3) src/pages/api/robots.ts

Same idea: resolve the correct site, fetch site-specific robots, return as plain text.

src/pages/api/robots.ts
import type { NextApiRequest, NextApiResponse } from 'next';
import { GraphQLRobotsService } from '@sitecore-jss/sitecore-jss-nextjs';
import { siteResolver } from 'lib/site-resolver';
import clientFactory from 'lib/graphql-client-factory';

const robotsApi = async (req: NextApiRequest, res: NextApiResponse): Promise<void> => {
  res.setHeader('Content-Type', 'text/plain');

  // Resolve site based on hostname
  const hostName = req.headers['host']?.split(':')[0] || 'localhost';
  let site = siteResolver.getByHost(hostName);

  // Update for Front Door
  const xForwardedHost = req.headers['x-forwarded-host'] as string;
  if (xForwardedHost) {
    site = siteResolver.getByHost(xForwardedHost);
  }

  const robotsService = new GraphQLRobotsService({
    clientFactory,
    siteName: site.name,
  });

  const robotsResult = await robotsService.fetchRobots();

  return res.status(200).send(robotsResult);
};

export default robotsApi;

Gotchas & hard-won lessons

  • Trust the header source: Only treat x-forwarded-* as authoritative when the request definitely came through AFD (or another trusted proxy). If you also serve requests directly, add a simple allowlist check (e.g., by comparing req.headers['x-arr-ssl'], or by environment/ingress rules) before trusting x-forwarded-host.
  • Multiple forwarded hosts: Some proxies append lists like a.example.com, b.example.com. AFD typically sends a single value, but if you need to be defensive, split by comma and take the first value.
  • Ports: You’re already stripping ports (split(':')[0]). Keep that to avoid mismatches in siteResolver.
  • Protocol: Use x-forwarded-proto for absolute URLs; don’t assume https unless you must.
  • Caching: If you cache sitemap.xml/robots.txt, consider varying by x-forwarded-host to keep multi-tenant sites isolated:
    res.setHeader('Vary', 'x-forwarded-host');
  • Preview environments: Your middleware preserves useCookieResolution for Vercel preview URLs—handy when domain-based resolution isn’t applicable.

Quick test script

Make sure your app is only reachable via AFD during testing, or be explicit about headers.

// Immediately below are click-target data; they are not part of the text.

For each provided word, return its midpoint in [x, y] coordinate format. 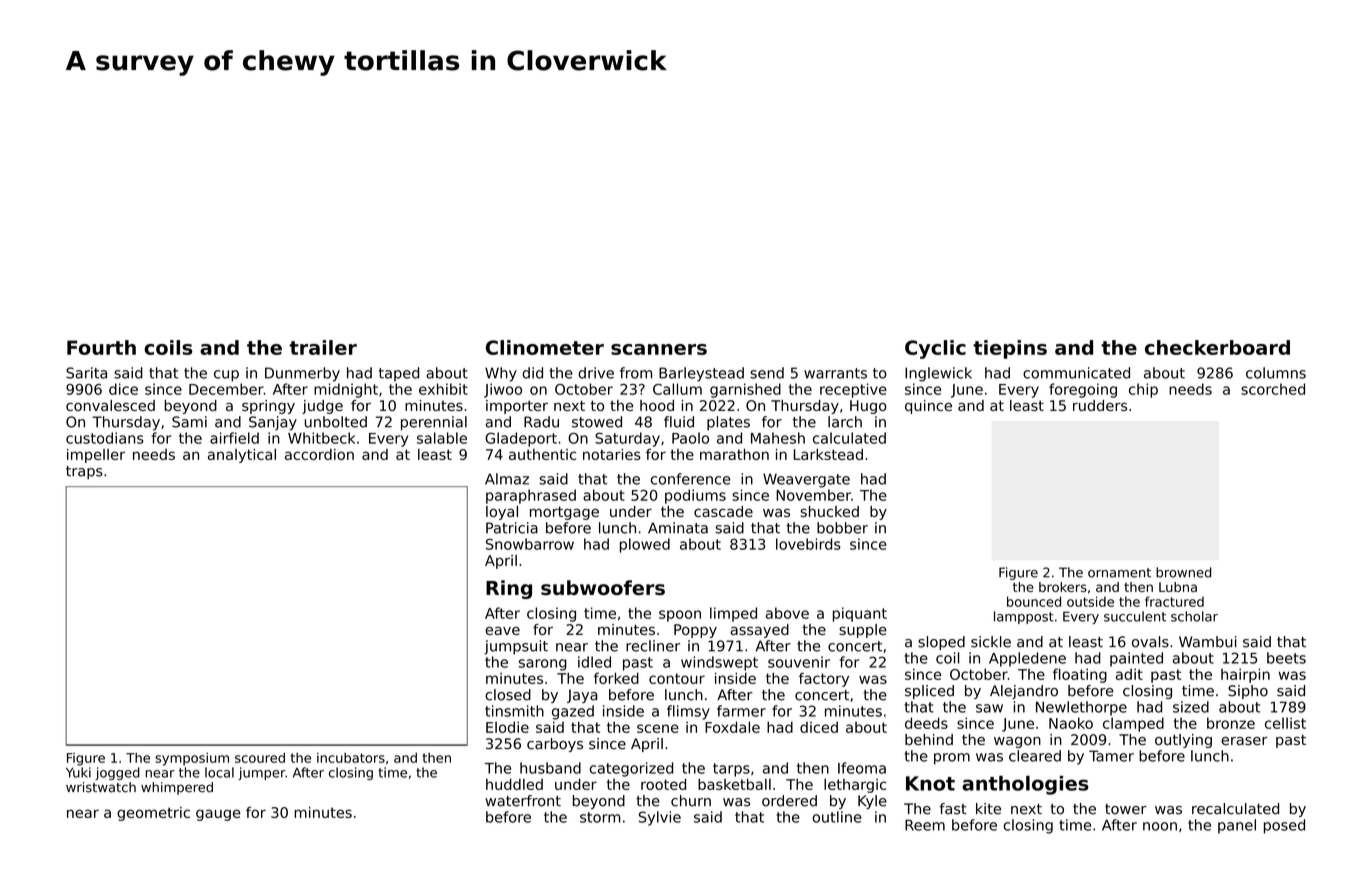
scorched [1273, 389]
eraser [1244, 741]
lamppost [1024, 617]
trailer [323, 347]
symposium [192, 759]
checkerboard [1217, 347]
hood [657, 405]
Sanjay [273, 423]
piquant [860, 614]
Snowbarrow [530, 544]
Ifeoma [862, 768]
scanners [659, 349]
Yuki [78, 772]
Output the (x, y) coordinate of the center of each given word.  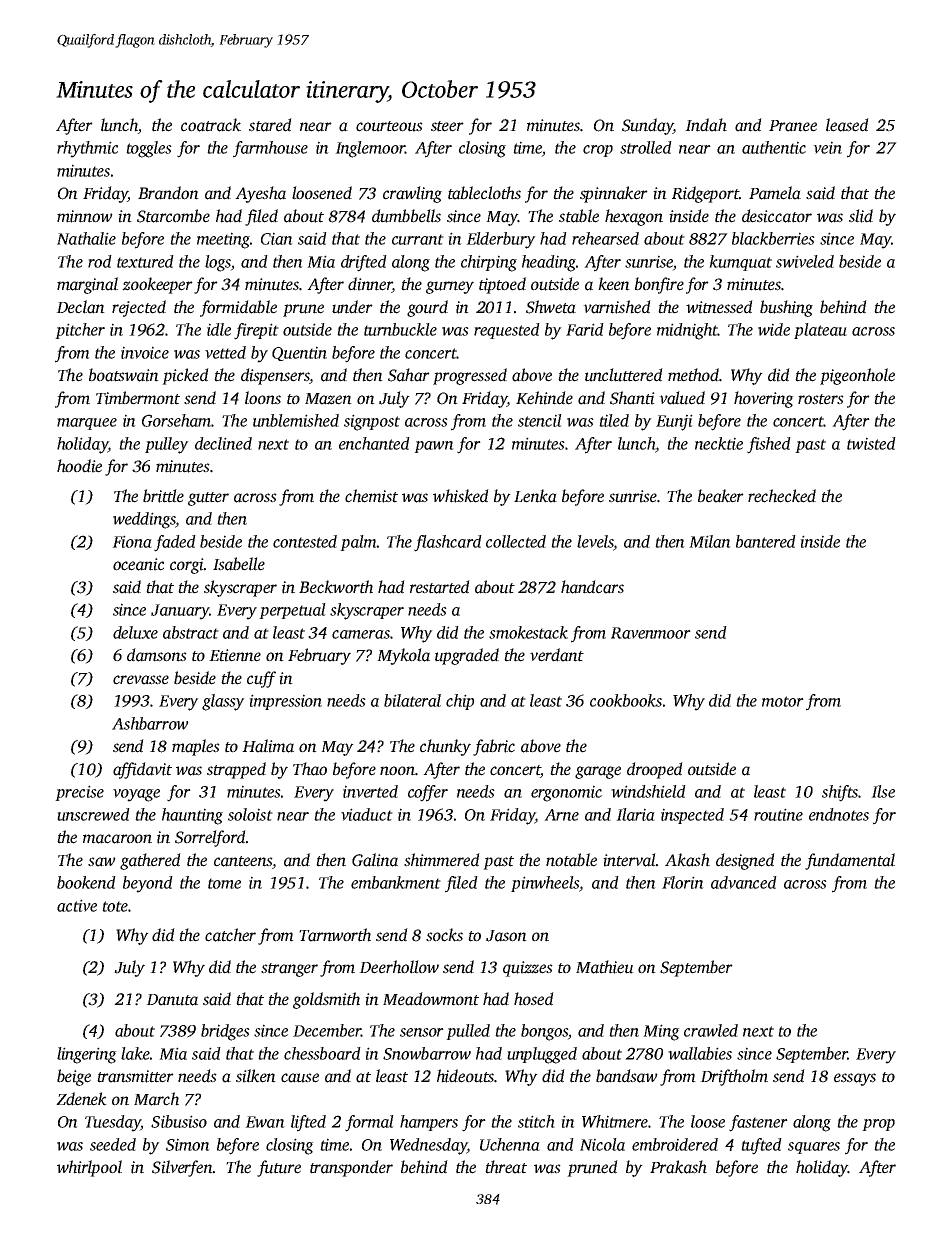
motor (783, 701)
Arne (561, 815)
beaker (721, 496)
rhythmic (87, 149)
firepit (256, 331)
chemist (371, 496)
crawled (711, 1030)
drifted (364, 263)
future (279, 1168)
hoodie (79, 466)
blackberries (773, 238)
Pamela (775, 193)
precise (79, 793)
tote (115, 906)
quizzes (528, 969)
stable (579, 216)
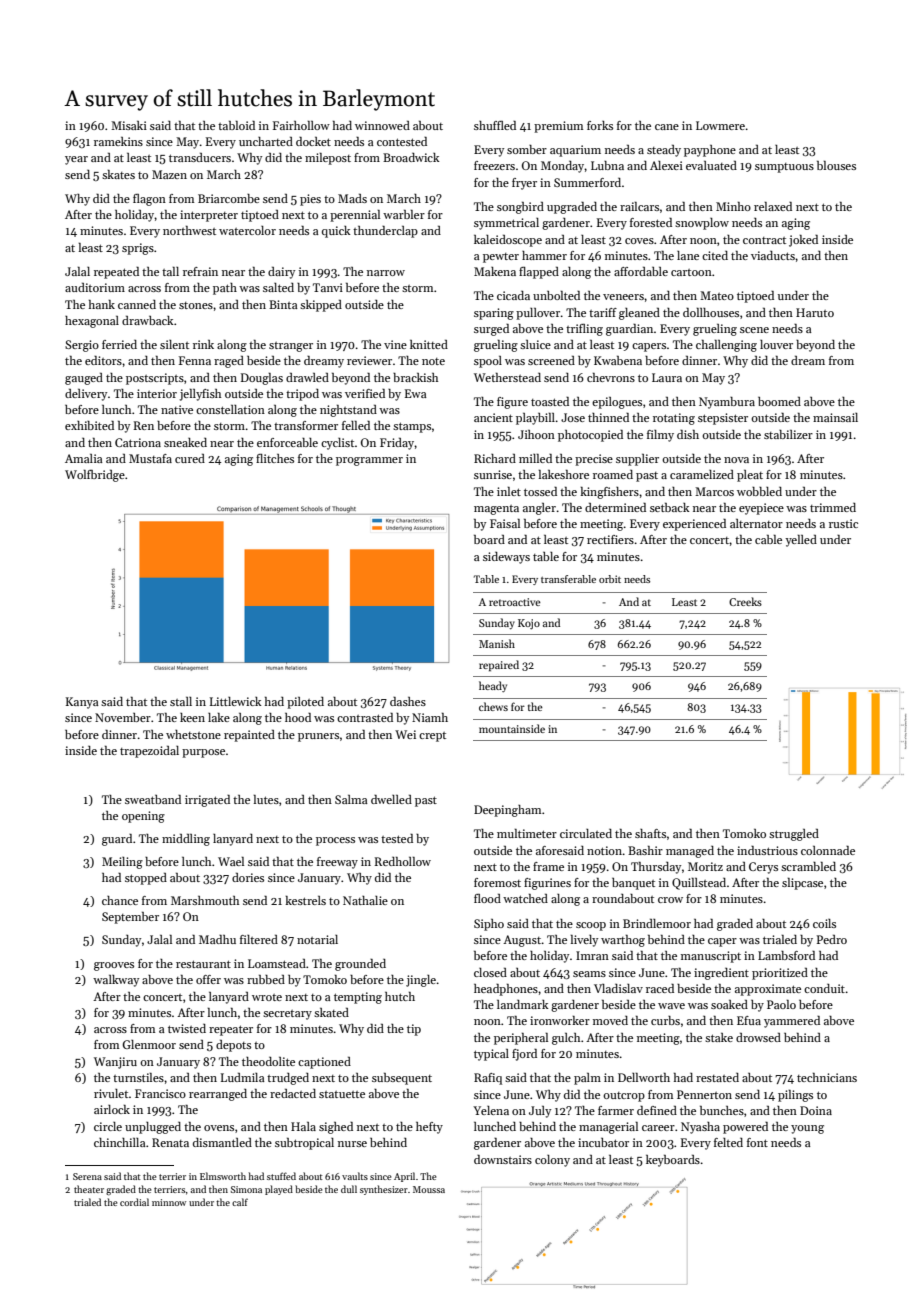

# Simulate AFD passing the real host & proto
curl -i   -H "x-forwarded-host: www.example.com"   -H "x-forwarded-proto: https"   https://your-app-host/api/robots.txt

curl -i   -H "x-forwarded-host: www.example.com"   -H "x-forwarded-proto: https"   https://your-app-host/sitemap.xml

You should see:

  • robots.txt content for the www.example.com site
  • sitemap.xml links that start with https://www.example.com/...

Production checklist

  • Middleware runs first (order = -1)
  • Site is resolved by x-forwarded-host when present
  • Absolute links in index sitemap use x-forwarded-proto + host
  • Vary: x-forwarded-host set on SEO endpoints (if caching)
  • Defensive parsing for comma-separated forwarded hosts (optional)
  • Security: only trust headers on requests that came via AFD
  • Observability: add structured logs to confirm resolved site + headers in non-prod

Reusable helper (optional)

If you want to centralize the logic:

// lib/request-host.ts
export function getPublicHost(req: { headers: Record<string, string | string[] | undefined> }) {
  const xfHost = req.headers['x-forwarded-host'];
  const hostRaw = (Array.isArray(xfHost) ? xfHost[0] : xfHost) || req.headers['host'] || '';
  const host = (Array.isArray(hostRaw) ? hostRaw[0] : hostRaw).split(',')[0].trim().split(':')[0];
  return host || 'localhost';
}

export function getPublicProto(req: { headers: Record<string, string | string[] | undefined> }) {
  const xfProto = req.headers['x-forwarded-proto'];
  return (Array.isArray(xfProto) ? xfProto[0] : xfProto) || 'https';
}

Use in both API routes and middleware to keep behavior consistent.


Wrap-up

These small adjustments let Sitecore JSS + Next.js respect the real public domain when operating behind Azure Front Door. That keeps multisite routing correct and ensures SEO endpoints (sitemap.xml, robots.txt) generate clean, canonical URLs.